Suena raro decir que Torres Blancas albergaba el eco de la Movida madrileña. Pero, sin quererlo y con algún que otro cabreo, cada noche vibraban con la fuerza de la libertad y la liberación (que no son lo mismo) por el sonido que estallaba en la acera de enfrente. El Rock-Ola abrió sus puertas en 1981 y durante sus cuatro años de vida se convirtió en el centro neurálgico del más conocido de los movimientos culturales de la capital.
Crestas, pantalones rotos, miradas amplias, ojos rojos y estómagos castigados paseaban fieles día tras día por aquel garito que albergó a lo más grande la música de los 80. No sólo Alaska y Dinarama; Iggy Pop, Depeche Mode y muchos más artistas internacionales se dejaron gritar a pulmón abierto por los jóvenes que celebraban la renovación cultural como si se fuesen a morir al día siguiente.
Pero, no son los grandes grupos los protagonistas de esta historia, no son ellos el verdadero espíritu de los 80 y Miguel Trillo (Cádiz, 1953) siempre lo ha tenido claro.

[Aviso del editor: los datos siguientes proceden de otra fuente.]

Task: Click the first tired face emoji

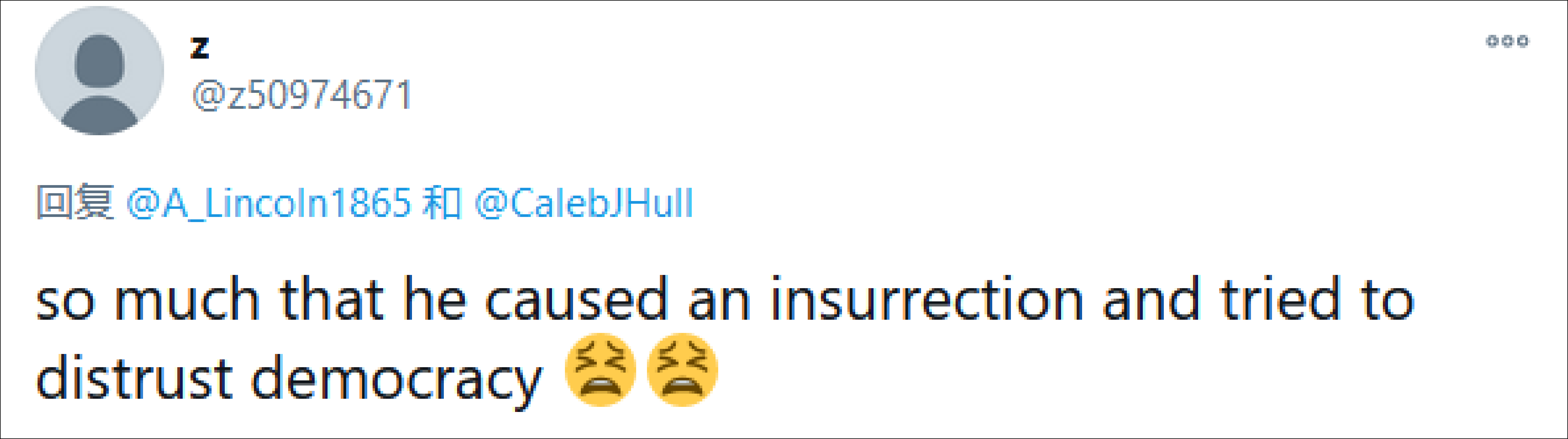Action: coord(600,370)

La fauna que pasaba las madrugadas dejándose la piel en la sala Rock-Ola se convirtió en el centro de la obra del fotógrafo durante varios años y ahora vuelve inmortalizada en una exposición que personifica el movimiento en rostros anónimos.
'Retratos en Rock-Ola' reúne a muchos de estos adeptos en la sala Madrid Me Mata del barrio de Malasaña (Corredera Alta de San Pablo, 31). Luces bajas, pelos altos, cuero troceado, una juventud insultante y alguna que otra cara agachada reflejan una época de la que todos sus miembros se sienten orgullosos, y que Trillo fotografía de 1981 a 1984.

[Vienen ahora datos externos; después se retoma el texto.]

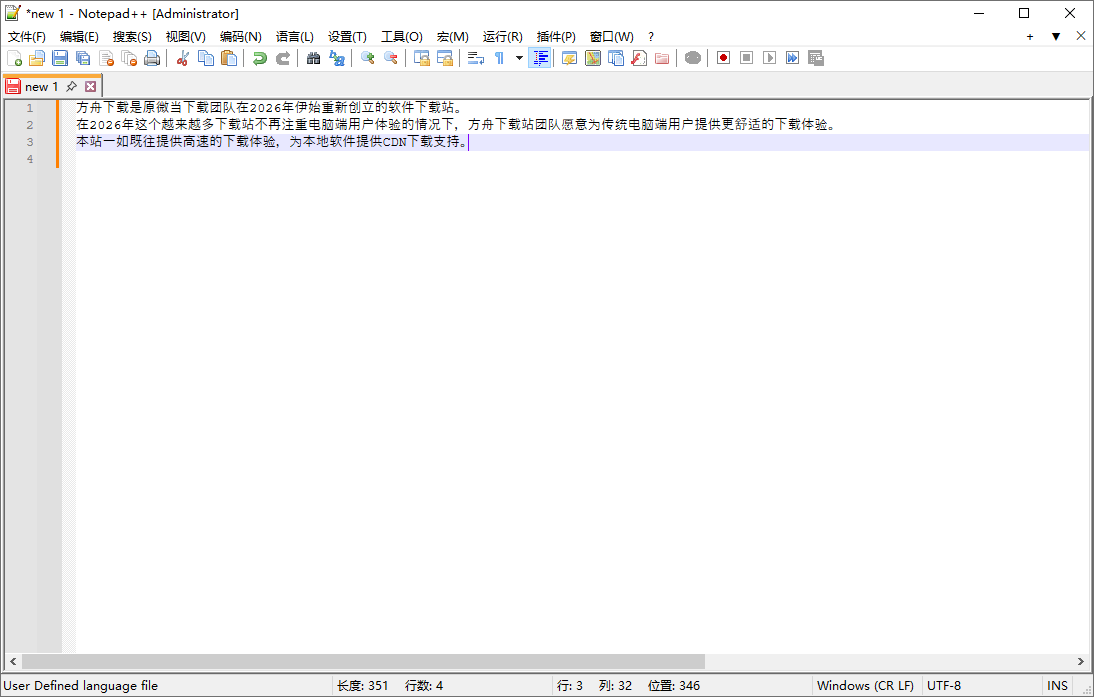Show all characters using the paragraph icon
This screenshot has height=697, width=1094.
point(500,58)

«Decidimos sacarlas a la luz al ser su 35 aniversario -empezó siendo Marquee en 1980 para un año más tarde convertirse en Rock-Ola- y hacer un tema monográfico, un homenaje a lo que fue el auge de la nueva ola», comenta Trillo, para el que el mundo de la noche pasó de ser algo mal visto a reunir la buena vida y la mala calle (música underground). Consiguieron dar luz a la música sin colores, «pasamos de esa comercial que nos vendían, de que todo era maravilloso, a una música más realista. No tenía nada que ver con la industria, venía de la new wave londinense y neoyorquina».

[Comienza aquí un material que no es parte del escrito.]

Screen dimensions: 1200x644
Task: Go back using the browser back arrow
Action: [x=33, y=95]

Para Trillo, Madrid se convirtió en una fuente que expulsaba talento. «Un manantial que había sido taponado por la censura», añade. Pero, ¿por qué le da más importancia al público que a las estrellas? «Fueron ellos, los que iban a verles, los que les impulsaron. Muchos grupos como Nacha Pop, Radio Futura o Alaska y Dinarama ya eran conocidísimos antes de que un sello discográfico apostara por su música».
Trillo resalta los primeros años de los 80 porque, para él, es donde se alojó el verdadero espíritu. «En el 85, por el décimo aniversario de la muerte de Franco, vinieron periodistas de todo el mundo a fotografiar a estos representantes del cambio cultural. Al final, nos hemos quedado con la imagen de Almodóvar con peluca y de Rossy de Palma, que no llegó hasta el 84 cuando todo esto ya estaba de capa caída».
La muestra combina el color con el blanco y negro. Aunque Miguel prefería lo primero, en aquella época utilizar esa técnica era de fotero de segunda. «Te decían que si no revelabas tus propias fotos no eras un verdadero fotógrafo. Yo siempre lo tuve claro, la new wave era en color y así lo mostré en las dos exposiciones que realicé durante los 80». Ahora, combina ambas y utiliza las dos plantas del Madrid Me Mata para alzar al público en la primera. «Al final me quedo con la gente, con ese espíritu abierto. Esa convivencia. Había éticas y estéticas muy distintas, todas disfrutando bajo el mismo techo».